_Quoted text:_
A good post-mortem produces two things: a shared understanding of what happened, and concrete action items that make the system more resilient. A bad post-mortem produces a document that nobody reads and action items that nobody does.

When to Write a Post-Mortem

Write one when:

A production outage affected users
A significant bug reached production (even if caught quickly)
An incident required emergency response (someone got paged)
A near-miss that could have been much worse
Data was lost, corrupted, or exposed
A deployment had to be rolled back

The bar should be low. Writing post-mortems for small incidents builds the habit and catches systemic issues that only show up in aggregate.

Step 0: Load System Context for the Incident

Before analyzing what went wrong, understand how the system was supposed to work. Incident analysis is dramatically better when informed by actual architecture, not reconstructed from memory during a stressful review.

If gjalla is available, query these tools first:

get_context — load the project architecture, capabilities, rules, and tech stack to understand how the affected components relate to each other. This helps identify contributing factors beyond the immediate root cause.
get_file_context (path: files involved in the incident) — understand each file's architectural role, which elements it belongs to, and what rules apply. This reveals the actual path the failure took, which is often different from what people assume.
get_impact — if there are uncommitted changes related to the incident fix, check their blast radius before committing.

If gjalla is not available, review monitoring dashboards, deployment logs, and the incident timeline from the chat channel or incident management tool.

Blameless Culture

The most important principle: post-mortems are blameless. Focus on systems and processes, not individuals. The question is never "who screwed up?" — it's "what about our systems allowed this to happen?"

This matters because:

People won't report incidents honestly if they fear blame
Most incidents have multiple contributing factors, not a single point of failure
Blaming individuals prevents you from fixing the systemic issues that enabled the failure
The person who "caused" the incident is usually the person who best understands the problem

In practice: use passive voice for human actions ("the config was deployed" not "Alice deployed the config"), focus on process gaps rather than judgment calls, and ask "how could the system have prevented this?" rather than "why didn't someone catch this?"

Post-Mortem Template

# Post-Mortem: [Incident Title]

**Date**: [Date of incident]
**Duration**: [How long the incident lasted]
**Severity**: [SEV-1/2/3/4 or equivalent]
**Author**: [Who wrote this document]
**Reviewers**: [Who reviewed it]

## Summary
[2-3 sentence description of what happened, who was affected, and the business impact.

_Extracted entries:_
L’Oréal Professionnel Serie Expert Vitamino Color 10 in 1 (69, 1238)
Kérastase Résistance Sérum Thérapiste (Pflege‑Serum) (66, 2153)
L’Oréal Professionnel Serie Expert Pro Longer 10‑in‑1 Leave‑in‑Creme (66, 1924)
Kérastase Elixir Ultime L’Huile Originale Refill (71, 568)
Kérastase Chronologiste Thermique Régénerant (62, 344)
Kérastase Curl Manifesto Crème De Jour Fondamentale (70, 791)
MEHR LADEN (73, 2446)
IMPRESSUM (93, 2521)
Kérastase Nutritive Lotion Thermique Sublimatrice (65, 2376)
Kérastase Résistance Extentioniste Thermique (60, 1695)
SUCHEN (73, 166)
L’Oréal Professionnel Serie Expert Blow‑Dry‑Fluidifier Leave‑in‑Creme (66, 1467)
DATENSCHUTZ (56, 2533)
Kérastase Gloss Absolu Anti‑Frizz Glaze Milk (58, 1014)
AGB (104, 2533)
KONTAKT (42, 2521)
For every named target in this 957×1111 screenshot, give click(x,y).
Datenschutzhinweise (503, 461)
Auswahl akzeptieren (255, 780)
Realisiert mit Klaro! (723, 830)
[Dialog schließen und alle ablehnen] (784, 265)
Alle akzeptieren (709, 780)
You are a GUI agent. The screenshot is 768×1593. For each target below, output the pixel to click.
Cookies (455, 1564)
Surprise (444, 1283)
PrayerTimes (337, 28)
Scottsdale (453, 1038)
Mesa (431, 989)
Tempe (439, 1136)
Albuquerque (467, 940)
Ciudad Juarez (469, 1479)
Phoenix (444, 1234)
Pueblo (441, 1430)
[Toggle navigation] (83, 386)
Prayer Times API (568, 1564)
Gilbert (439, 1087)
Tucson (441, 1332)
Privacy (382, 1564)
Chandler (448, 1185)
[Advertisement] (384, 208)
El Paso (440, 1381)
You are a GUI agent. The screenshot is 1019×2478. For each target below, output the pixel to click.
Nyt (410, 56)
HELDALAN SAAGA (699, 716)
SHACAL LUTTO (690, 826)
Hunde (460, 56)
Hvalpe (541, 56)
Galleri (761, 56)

_Tasks to complete:_
[1] According to the post-mortem guide, why should the bar for writing a post-mortem be low? Answer in one to three sentences.
[2] Render this sentence from the post-mortem guide in Spanish: "Before analyzing what went wrong, understand how the system was supposed to work."
[3] Carry on the post-mortem guide from the point where it stops.
This material has no connection to the post-mortem guide.

_Final answers:_
[1] Writing post-mortems even for small incidents builds the habit. It also catches systemic issues that only show up when incidents are viewed in aggregate.

[2] Antes de analizar qué salió mal, comprenda cómo se suponía que debía funcionar el sistema.

[3]
Write this so someone can understand the incident without reading the rest of the document.]

## Impact
- **Users affected**: [number or percentage]
- **Duration of impact**: [how long users experienced the issue]
- **Revenue impact**: [if applicable]
- **Data impact**: [any data loss or corruption]
- **SLO impact**: [how much error budget was consumed]

## Timeline

All times in UTC.

| Time | Event |
|------|-------|
| 14:00 | Deployment of v2.3.1 begins |
| 14:05 | Error rate increases from 0.1% to 5% |
| 14:08 | Pager fires: "API error rate > 1%" |
| 14:10 | On-call engineer acknowledges alert |
| 14:15 | Root cause identified: database migration timeout |
| 14:20 | Rollback initiated |
| 14:25 | Error rate returns to baseline |
| 14:30 | Incident resolved, monitoring confirmed stable |

## Root Cause

[Detailed technical explanation of what went wrong. Be specific — "the database query
timed out" is not enough. Explain *why* the query timed out, what made this deployment
different, and what the chain of events was from trigger to user impact.]

## Contributing Factors

[Most incidents have multiple contributing factors beyond the root cause. List them:]

1. [Factor 1 — e.g., "No integration test for the migration path with >1M rows"]
2. [Factor 2 — e.g., "Alerting threshold was too high to catch the initial degradation"]
3. [Factor 3 — e.g., "Runbook for database rollback was outdated"]

## What Went Well

[Acknowledge what worked. This reinforces good practices and provides balance:]

1. [e.g., "Alert fired within 3 minutes of the issue starting"]
2. [e.g., "Rollback procedure worked as documented"]
3. [e.g., "Cross-team communication was fast and effective"]

## What Went Wrong

[What failed or was missing in our processes and systems:]

1. [e.g., "Migration was not tested against production-scale data"]
2. [e.g., "No canary deployment was used for this release"]
3. [e.g., "The deployment proceeded during peak traffic hours"]

## Action Items

[Concrete, assignable, time-bound actions. Every action item should make a *specific*
future incident less likely or less severe.]

| Action | Owner | Priority | Due Date |
|--------|-------|----------|----------|
| Add integration test for migrations with >100K rows | [team/person] | P1 | [date] |
| Lower error rate alert threshold from 5% to 1% | [team/person] | P1 | [date] |
| Update database rollback runbook | [team/person] | P2 | [date] |
| Implement canary deployments for this service | [team/person] | P2 | [date] |
| Add deployment freeze during peak hours (12-2pm) | [team/person] | P3 | [date] |

## Lessons Learned

[Broader takeaways that apply beyond this specific incident. These often reveal systemic
issues worth addressing.]

Conducting the Analysis

The "5 Whys" Technique

Keep asking "why" until you reach a systemic cause:

Why did the service go down? → The database query timed out.
Why did the query time out? → The migration locked the table for 10 minutes.
Why did the migration take so long? → It was processing 5 million rows in a single transaction.
Why wasn't it batched? → The migration framework defaults to single-transaction.
Why wasn't this caught in testing? → Staging only has 1,000 rows.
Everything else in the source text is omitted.